# TO BE DONE:
A: Reproduce the passage of the Havana guide between "Good to Know: Seeing" and "Havana’s Atlantic-facing coast.", inclusive.
B: According to the Havana guide, why is the atmosphere on the Malecón at its best around sunset?

# DOCUMENT EXTRACT:

+ + + +

Why Do It? Exploring the city in a vintage vehicle is an amazing way to see the sights, and you can jump in one and enjoy a guided tour right from the airport through a number of different operators. Arriving in Havana is like stepping out of a time machine and into the 1950s, where you’ll be surrounded by the slightly faded beauty and elegance of colonial facades that have barely changed over the decades.
Good to Know: Seeing the historic squares and grand architecture from an old classic add to the experience and is a great way to get a layout of the city while learning about its landmarks and history from the tour guide.
What Is It? The Malecón is a five-mile-long seawall that runs along Havana’s Atlantic-facing coast.
Why Do It? Considered one of the most quintessential and soulful thoroughfares in the country, it’s long been a popular meeting place for sunset viewers, philosophers, lovers, traveling minstrels, fishermen and more. The atmosphere is at its best around sunset when the golden light that touches the buildings providing an especially surreal look.

+ + + +

# DATASET:
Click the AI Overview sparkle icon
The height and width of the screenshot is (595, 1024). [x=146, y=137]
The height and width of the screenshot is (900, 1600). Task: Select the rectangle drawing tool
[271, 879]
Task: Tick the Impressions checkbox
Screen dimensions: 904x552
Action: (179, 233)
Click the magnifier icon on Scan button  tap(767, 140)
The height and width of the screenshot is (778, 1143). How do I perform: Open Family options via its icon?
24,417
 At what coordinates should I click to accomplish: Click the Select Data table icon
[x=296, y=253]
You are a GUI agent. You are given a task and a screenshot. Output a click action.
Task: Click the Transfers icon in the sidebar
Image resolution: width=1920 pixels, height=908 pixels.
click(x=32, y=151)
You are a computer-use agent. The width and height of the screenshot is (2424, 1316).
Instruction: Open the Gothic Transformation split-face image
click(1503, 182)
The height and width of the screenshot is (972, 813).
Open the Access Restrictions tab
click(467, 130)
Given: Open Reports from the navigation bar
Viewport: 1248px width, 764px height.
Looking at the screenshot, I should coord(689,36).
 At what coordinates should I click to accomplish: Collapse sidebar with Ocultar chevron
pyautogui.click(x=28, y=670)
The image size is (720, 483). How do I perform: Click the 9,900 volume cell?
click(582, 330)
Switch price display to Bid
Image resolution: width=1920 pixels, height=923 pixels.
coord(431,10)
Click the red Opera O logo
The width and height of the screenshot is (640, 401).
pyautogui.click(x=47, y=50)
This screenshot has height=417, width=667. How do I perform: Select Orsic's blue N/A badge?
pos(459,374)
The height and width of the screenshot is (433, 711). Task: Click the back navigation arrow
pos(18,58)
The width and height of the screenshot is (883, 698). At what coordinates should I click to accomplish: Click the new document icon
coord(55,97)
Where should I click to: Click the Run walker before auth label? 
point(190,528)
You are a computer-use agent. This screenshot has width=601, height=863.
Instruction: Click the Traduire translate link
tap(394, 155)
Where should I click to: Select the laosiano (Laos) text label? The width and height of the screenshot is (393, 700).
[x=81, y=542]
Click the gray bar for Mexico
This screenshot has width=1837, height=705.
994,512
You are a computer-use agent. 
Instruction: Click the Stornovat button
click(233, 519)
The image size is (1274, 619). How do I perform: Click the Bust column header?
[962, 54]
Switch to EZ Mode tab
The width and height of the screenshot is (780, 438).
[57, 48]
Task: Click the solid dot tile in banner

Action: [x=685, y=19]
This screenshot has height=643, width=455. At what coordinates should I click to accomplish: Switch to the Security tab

+ + + +

# TASK-BY-TASK SOLUTIONS:
A:
Good to Know: Seeing the historic squares and grand architecture from an old classic add to the experience and is a great way to get a layout of the city while learning about its landmarks and history from the tour guide.
What Is It? The Malecón is a five-mile-long seawall that runs along Havana’s Atlantic-facing coast.

B: Around sunset, golden light touches the buildings and gives them an especially surreal look.